E embora os programas do BL tenham quebrado barreiras para a comunidade LGBTQ, ele disse que, nos bastidores, há muito trabalho a ser feito. Ele contou um incidente durante a gravação de um drama de BL, quando os membros da equipe fingiram vomitar enquanto os dois protagonistas se beijavam. Soisa-ngim também disse que alguns atores tailandeses heterossexuais usam o BL como um trampolim.

“Eles atuam em apenas uma ou duas séries e então tipo, 'Oh, vou dizer adeus aos BLs. Não vou mais atuar em BLs'”, disse ele.

Outros cineastas dizem que os programas de BL só podem ser verdadeiramente inclusivos se forem criados com a comunidade LGBTQ em mente. Um dos primeiros shows do BL a ser produzido nas Filipinas é dirigido por uma equipe composta principalmente de pessoas LGBTQ - desde o roteirista do programa, Juan Miguel Severo, até os diretores e produtores musicais.

“Toda a equipe passará por um workshop de sensibilidade de gênero e uma SOGIE (discussão educacional) antes da parte oficial da produção”, Severo disse à VICE.
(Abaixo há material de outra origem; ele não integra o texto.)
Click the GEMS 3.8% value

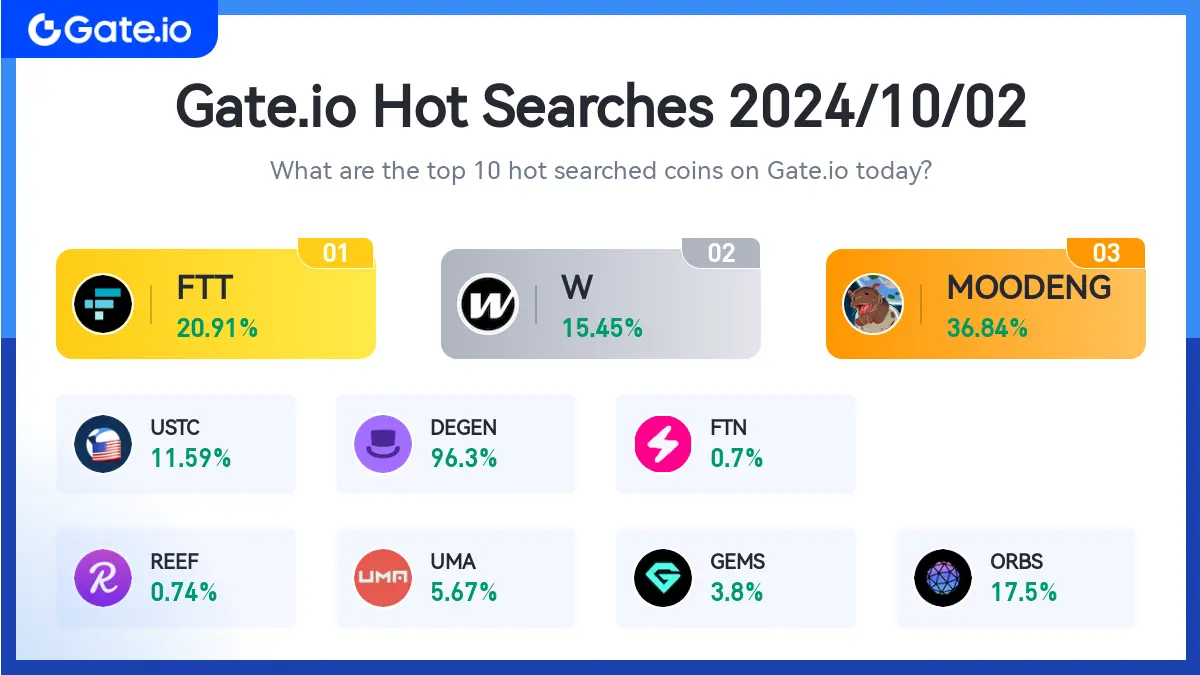(737, 592)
Embora 2Gether ainda tenha alguns clichês, os fãs dizem que é mais genuíno e capta como é para os gays ao atingirem a maioridade. O programa foi ao ar seu último episódio em 15 de maio, mas em 1º de junho, a GMMTV anunciou que lançaria cinco episódios adicionais em uma antologia chamada Still 2Gether.

Como sempre, Daniel disse que vai ficar em casa na Indonésia, esperando que os episódios serem lançados todas as semanas, com a esperança de que um dia ele também experimente o amor que assiste na tela.